Another measure of its academic prowess is that three of the past four years, the Wasatch Front’s top Sterling Scholar has been a Skyline student. This year’s winner, Dallin Soukup, achieved perfect scores on his ACT and SAT tests and plans to study astrophysics in college.

Ask most Utahns what they know about Skyline and “I think that people outside the county are still rooted in ‘Oh, that’s that really good football school,’ “ Nerdin said.

Skyline has not won a state football championship in several years but Nerdin boasts that it excels in swimming, golf, tennis, soccer, basketball and volleyball and debate, among other activities. Last year, Skyline was recognized as the Deseret News’ All-Sports Award winner for 5A schools.

Alumni tell Nerdin they would like to see Skyline to return to its former glory on the football field. “Of course we’re striving for that — and a whole lot more,” he said.

Nerdin said he is particularly proud of rising test scores, which suggest the faculty — and students — are not resting on their laurels.

Skyline has switched its freshman English courses to “honors for all,” he said. “We obviously scaffold and support every kid, but our scores have come up.”

Nerdin said he tells the faculty, “We have to maintain high rigor and make learning easy. It should be an easy process to learn really hard things,” he said.

As the school year comes to a close, Nerdin is focused on graduation and the move to Skyline’s new academic building slated to open next fall. For a while, teachers will be sharing classrooms and about a dozen portable classrooms will be in use. The construction is expected to continue for 2½ more years.

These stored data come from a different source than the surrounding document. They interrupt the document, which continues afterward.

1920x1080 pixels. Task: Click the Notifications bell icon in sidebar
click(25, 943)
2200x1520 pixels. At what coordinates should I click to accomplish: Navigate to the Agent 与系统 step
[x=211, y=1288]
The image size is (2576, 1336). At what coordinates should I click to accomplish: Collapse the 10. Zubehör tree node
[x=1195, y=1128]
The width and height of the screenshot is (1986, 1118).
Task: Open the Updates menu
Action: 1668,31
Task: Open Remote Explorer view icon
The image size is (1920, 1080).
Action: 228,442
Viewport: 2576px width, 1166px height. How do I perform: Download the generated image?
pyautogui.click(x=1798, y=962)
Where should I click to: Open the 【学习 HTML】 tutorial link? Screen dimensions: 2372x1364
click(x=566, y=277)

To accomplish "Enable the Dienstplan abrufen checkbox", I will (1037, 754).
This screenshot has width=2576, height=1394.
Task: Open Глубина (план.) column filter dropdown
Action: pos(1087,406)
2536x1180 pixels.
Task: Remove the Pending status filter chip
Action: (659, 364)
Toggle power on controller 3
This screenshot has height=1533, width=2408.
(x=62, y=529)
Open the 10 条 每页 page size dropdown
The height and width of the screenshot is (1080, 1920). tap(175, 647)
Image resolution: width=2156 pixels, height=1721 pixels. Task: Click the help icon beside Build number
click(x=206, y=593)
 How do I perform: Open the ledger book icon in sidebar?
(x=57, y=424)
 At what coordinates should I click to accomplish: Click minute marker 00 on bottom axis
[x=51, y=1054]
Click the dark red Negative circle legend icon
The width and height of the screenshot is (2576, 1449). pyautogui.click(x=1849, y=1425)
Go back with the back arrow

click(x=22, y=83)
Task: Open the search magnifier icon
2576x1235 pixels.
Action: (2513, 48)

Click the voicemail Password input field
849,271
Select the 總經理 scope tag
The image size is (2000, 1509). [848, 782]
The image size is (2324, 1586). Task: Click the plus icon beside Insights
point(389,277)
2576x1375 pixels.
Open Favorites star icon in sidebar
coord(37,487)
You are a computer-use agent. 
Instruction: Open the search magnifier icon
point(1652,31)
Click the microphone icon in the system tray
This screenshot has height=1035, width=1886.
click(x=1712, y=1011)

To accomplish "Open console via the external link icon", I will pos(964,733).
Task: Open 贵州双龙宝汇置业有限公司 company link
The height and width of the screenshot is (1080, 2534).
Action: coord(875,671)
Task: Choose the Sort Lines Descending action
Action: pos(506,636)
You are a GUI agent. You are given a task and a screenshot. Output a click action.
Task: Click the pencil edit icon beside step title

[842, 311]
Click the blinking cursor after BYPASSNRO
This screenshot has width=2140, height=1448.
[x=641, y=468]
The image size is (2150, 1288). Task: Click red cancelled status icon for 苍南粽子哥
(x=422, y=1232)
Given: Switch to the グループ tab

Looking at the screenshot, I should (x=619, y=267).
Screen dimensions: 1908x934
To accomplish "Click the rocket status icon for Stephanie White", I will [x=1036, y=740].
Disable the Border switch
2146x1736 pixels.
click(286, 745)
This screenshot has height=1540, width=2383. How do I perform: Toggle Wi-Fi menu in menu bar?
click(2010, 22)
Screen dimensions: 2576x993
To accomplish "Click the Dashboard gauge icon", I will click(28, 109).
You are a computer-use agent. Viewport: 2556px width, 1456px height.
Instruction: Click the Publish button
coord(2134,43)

Once the new Skyline opens its doors to students, Nerdin said he anticipates there will be another swell in enrollment because students will want the best of both worlds, modern school facilities and a robust academic experience.

When he was appointed principal of Skyline four years ago, Nerdin said he worried about shrinking school enrollment in Utah that in some districts has resulted in school closures.

“I was like ‘What do we do to keep this going? And then Doug Bingham, my predecessor says, ‘You don’t have to do anything. They will just keep coming.’ And they do. They keep enrolling like crazy,” Nerdin said.